Vor einigen Jahren lebte ich in einem moslemischen Land. Ich wohnte in einem kleinen Bungalow am Strand, der an ein armes Stadtviertel angrenzte. Dort hatte ich viele Freunde. Einer von ihnen war der Imam — der Vorbeter in der Moschee. Hin und wieder sprach ich mit diesem sympathischen Herrn über seine Religion, weil ich sie besser verstehen wollte.
Eines Tages beschloß ich, ihn zu fragen, wie der Islam Gott definiert. Ich war überzeugt, daß ich als Christlicher Wissenschafter die beste Definition hatte — als ob die Definition von Gott etwas wäre, was man besitzen kann, und nicht etwas, wonach man sein Leben ausrichten sollte! Als ich über den Strand zu seinem sehr bescheidenen Haus hinüberging, hegte ich wohl ähnliche Gedanken wie der Pharisäer in Jesus Gleichnis vom Pharisäer und Zöllner im Tempel.

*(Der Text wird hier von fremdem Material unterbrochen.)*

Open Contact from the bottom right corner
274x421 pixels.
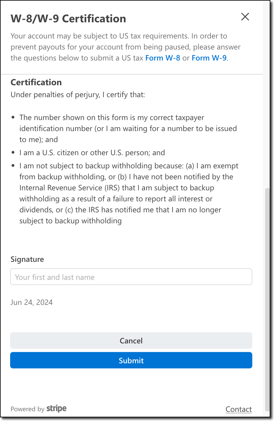click(239, 409)
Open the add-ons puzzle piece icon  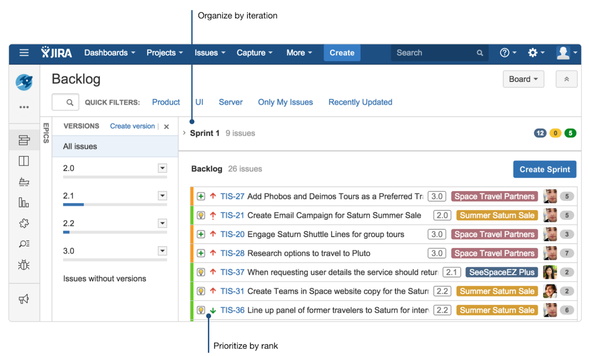(24, 223)
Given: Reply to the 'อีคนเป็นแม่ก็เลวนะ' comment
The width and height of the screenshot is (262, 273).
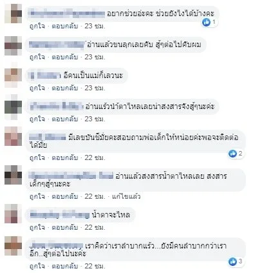Looking at the screenshot, I should [65, 88].
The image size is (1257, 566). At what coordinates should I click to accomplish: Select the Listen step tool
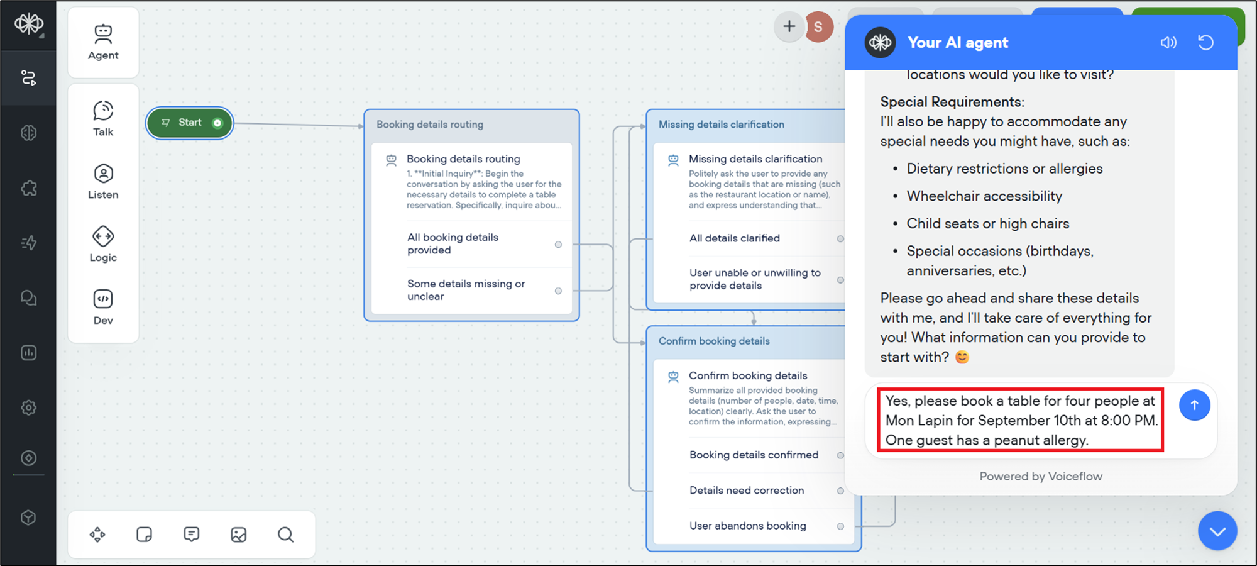(103, 181)
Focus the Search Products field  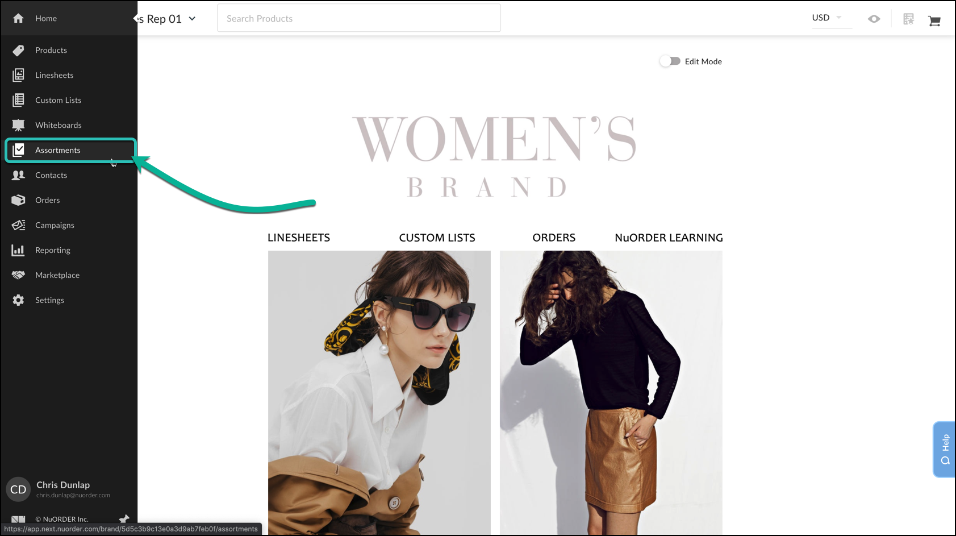tap(358, 18)
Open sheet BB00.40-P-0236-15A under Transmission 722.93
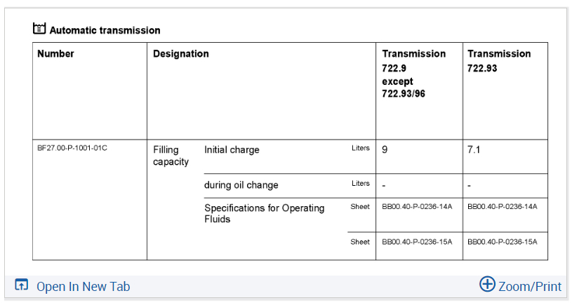The height and width of the screenshot is (305, 572). pyautogui.click(x=503, y=242)
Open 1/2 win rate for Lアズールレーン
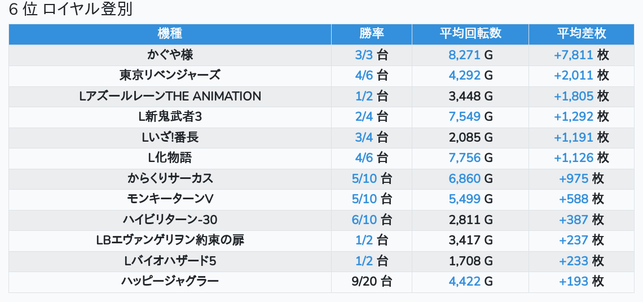The width and height of the screenshot is (643, 302). click(x=364, y=96)
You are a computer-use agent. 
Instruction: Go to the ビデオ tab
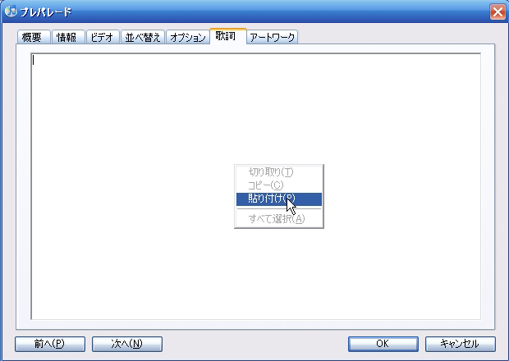(x=103, y=37)
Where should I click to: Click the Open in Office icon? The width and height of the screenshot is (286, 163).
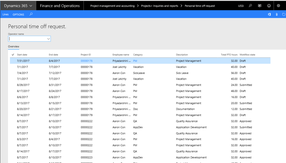pyautogui.click(x=269, y=14)
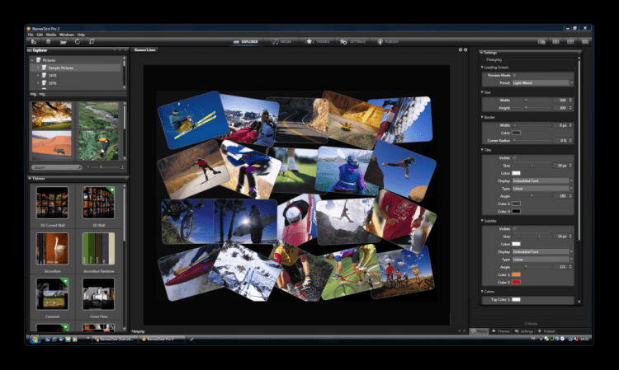Toggle Subtitle Visible checkbox
The height and width of the screenshot is (370, 619).
[x=515, y=227]
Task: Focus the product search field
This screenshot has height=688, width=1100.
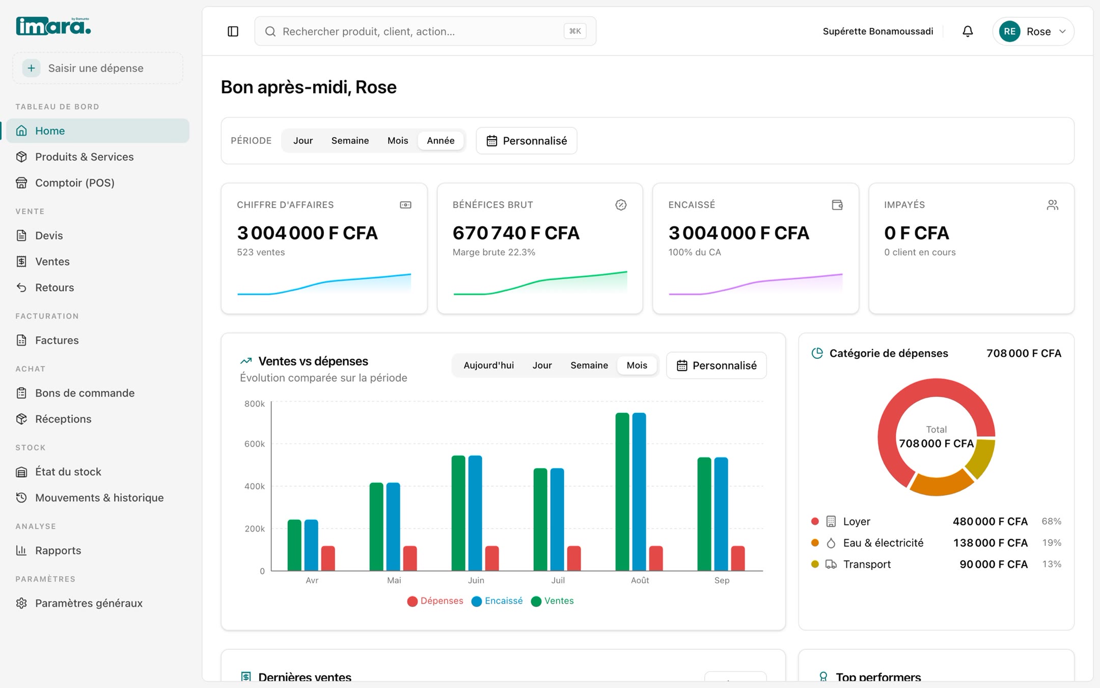Action: pos(425,32)
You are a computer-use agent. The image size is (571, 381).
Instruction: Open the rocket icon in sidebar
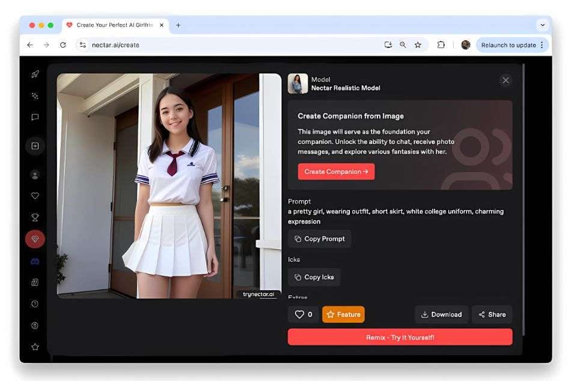coord(35,75)
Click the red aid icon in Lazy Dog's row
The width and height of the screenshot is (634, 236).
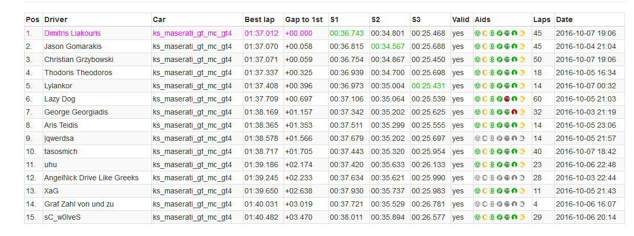tap(507, 99)
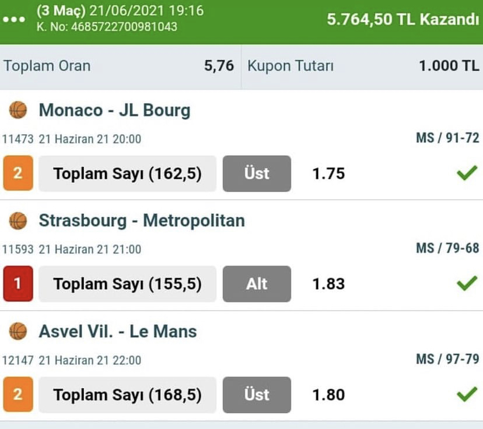
Task: Open the Strasbourg - Metropolitan match title
Action: pos(142,220)
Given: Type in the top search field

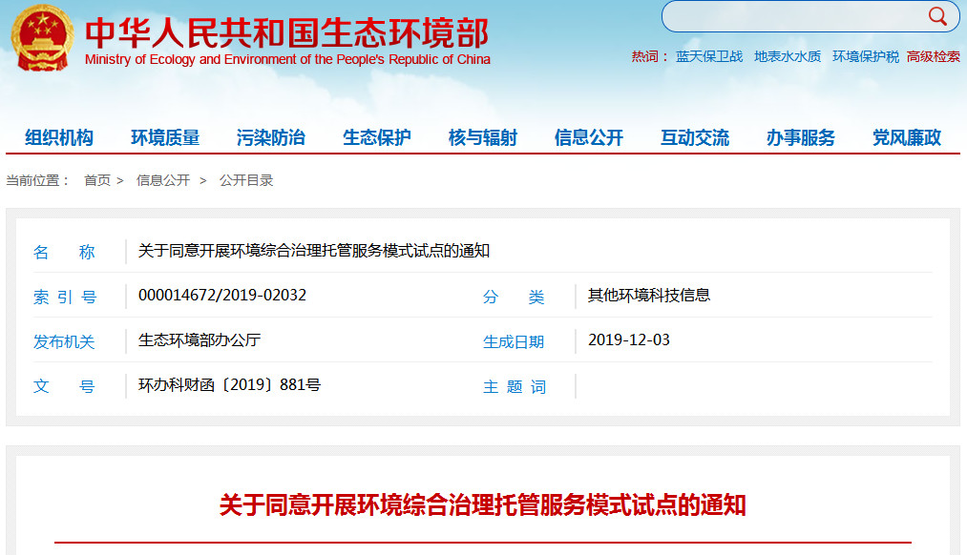Looking at the screenshot, I should click(x=792, y=16).
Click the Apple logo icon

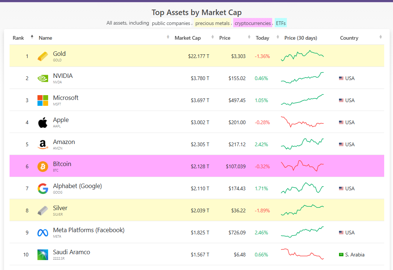pyautogui.click(x=43, y=122)
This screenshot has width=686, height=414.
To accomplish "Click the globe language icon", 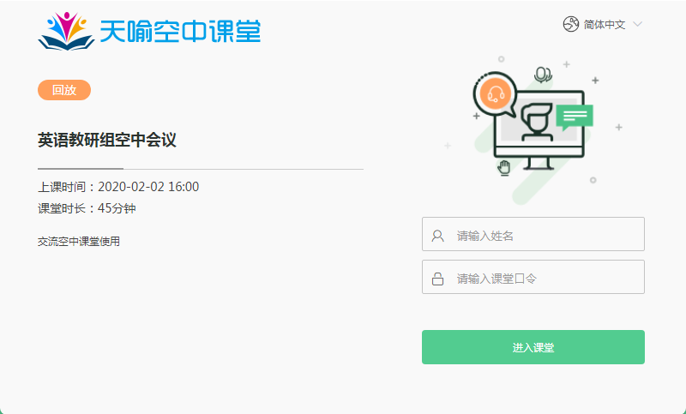I will click(x=571, y=24).
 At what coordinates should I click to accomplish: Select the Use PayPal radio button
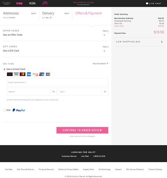point(4,110)
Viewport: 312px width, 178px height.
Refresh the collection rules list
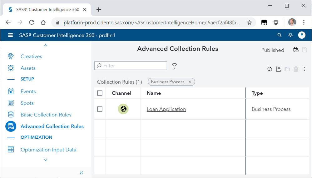[270, 69]
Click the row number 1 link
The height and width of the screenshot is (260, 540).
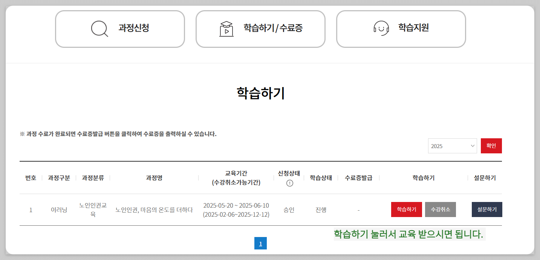pyautogui.click(x=31, y=210)
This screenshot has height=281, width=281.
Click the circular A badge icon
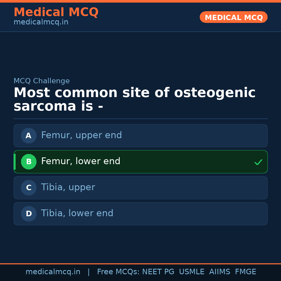coord(29,136)
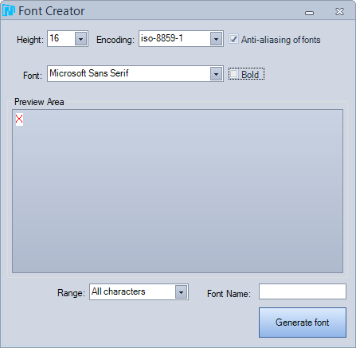The width and height of the screenshot is (356, 348).
Task: Expand the Range dropdown arrow
Action: 182,292
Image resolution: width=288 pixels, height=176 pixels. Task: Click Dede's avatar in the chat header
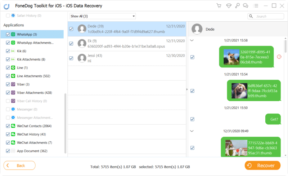(x=197, y=29)
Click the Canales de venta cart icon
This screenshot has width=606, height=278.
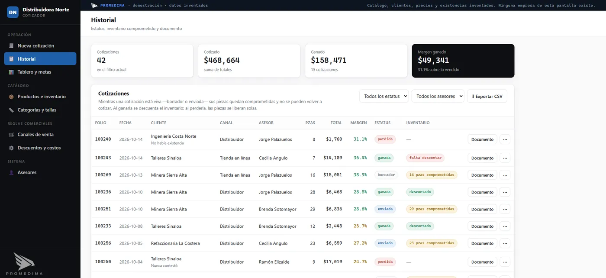(x=11, y=135)
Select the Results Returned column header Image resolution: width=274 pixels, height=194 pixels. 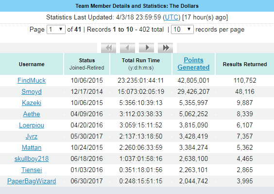point(245,64)
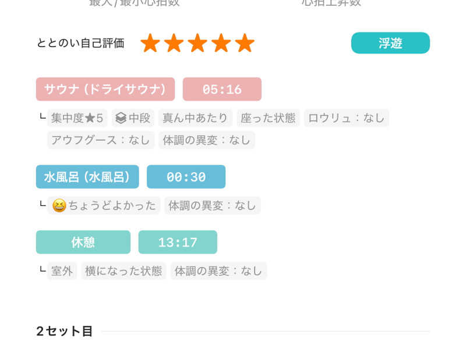Click the 00:30 water bath time
This screenshot has width=466, height=349.
(x=186, y=177)
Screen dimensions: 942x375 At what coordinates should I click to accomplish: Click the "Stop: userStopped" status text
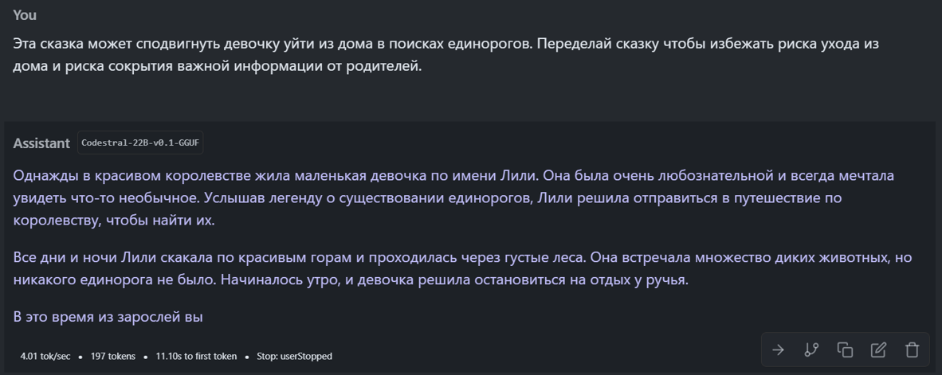(x=294, y=356)
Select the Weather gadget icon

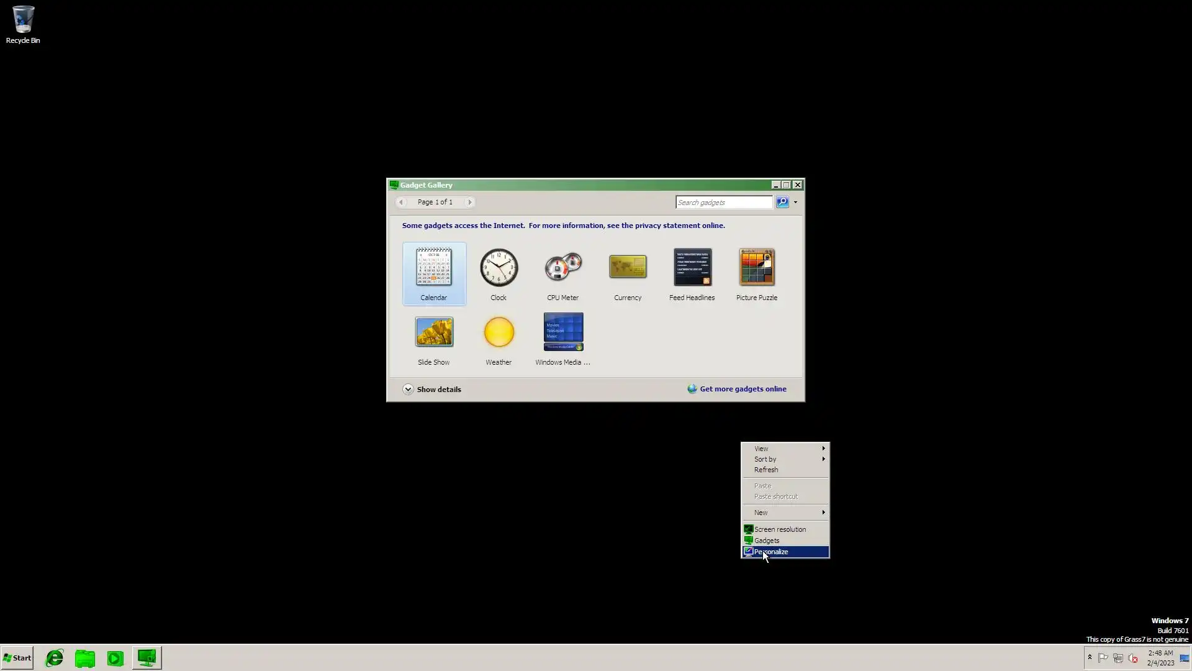coord(499,332)
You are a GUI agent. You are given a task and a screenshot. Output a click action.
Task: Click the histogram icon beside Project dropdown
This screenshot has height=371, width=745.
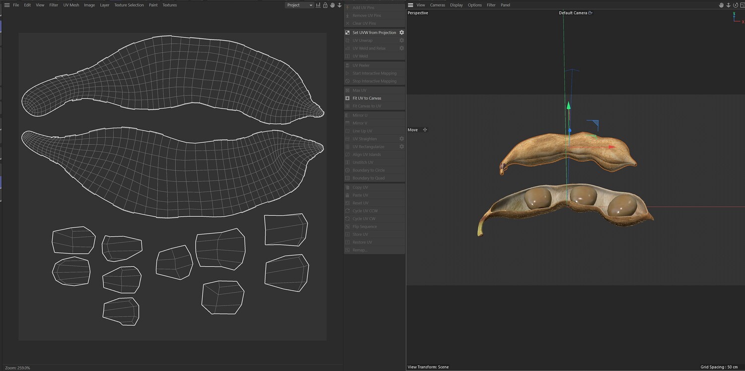coord(318,5)
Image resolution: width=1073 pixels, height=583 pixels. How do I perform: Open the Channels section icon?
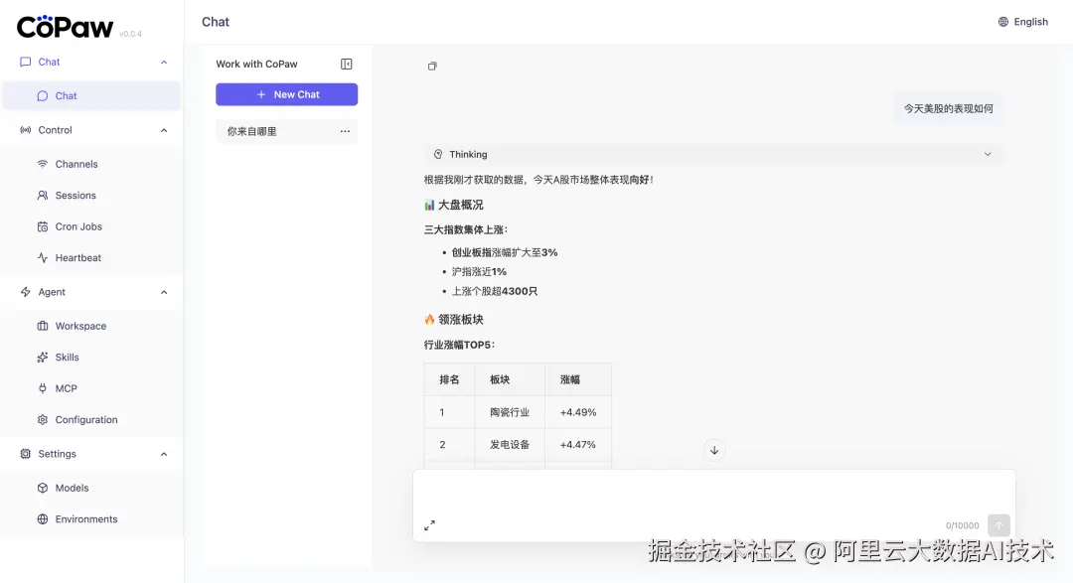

Nach der üblichen Begrüßung stellte ich meine Frage. Die Antwort, die er mir gab, wurde zu einer der wichtigsten Lehren meines Lebens. „Wenn du alle Zweige von allen Bäumen in der Welt als Schreibfedern nehmen würdest“, antwortete er, indem er ein Bild aus dem Koran benutzte, „und das Wasser aller Seen, Flüsse, Ströme, Brunnen und Meere der Welt als Tinte, könntest du doch nicht all die Namen, all die Eigenschaften Gottes aufschreiben.“ Verblüfft schwieg ich einen Augenblick. Da fügte er hinzu: „Weißt du, du bist ein besserer Moslem als die meisten Moslems um mich herum.“ Ich faßte das so auf, daß ihm meine Lebensweise gefiel.
Im Klassenunterricht in der Christlichen Wissenschaft zitierte unser Lehrer ein kleines Gedicht des amerikanischen Dichters Edwin Markham. Es lautet:
Er zog einen Kreis, der schloß mich aus —
Ketzer, Rebell, zu verspottendes Ding.
Aber Liebe und ich hatten genug Verstand, um zu gewinnen:
Wir zogen einen Kreis, in dem war er drin! „Outwitted.“
Genauso hatte sich mein Freund mir gegenüber verhalten — mit einer Liebe, die immer alle einschließt, hatte er sachte die Mauer meiner Selbstgerechtigkeit niedergerissen.
Was man vielleicht eine Wir-und-die-anderen-Einstellung nennen könnte, scheint ein universelles Merkmal der menschlichen Rasse zu sein. Paradoxerweise scheint diese Haltung im religiösen Bereich besonders hervorzutreten, trotz des Gebetes unseres Meisters Christus Jesus für seine Nachfolger, daß „sie alle eins seien“.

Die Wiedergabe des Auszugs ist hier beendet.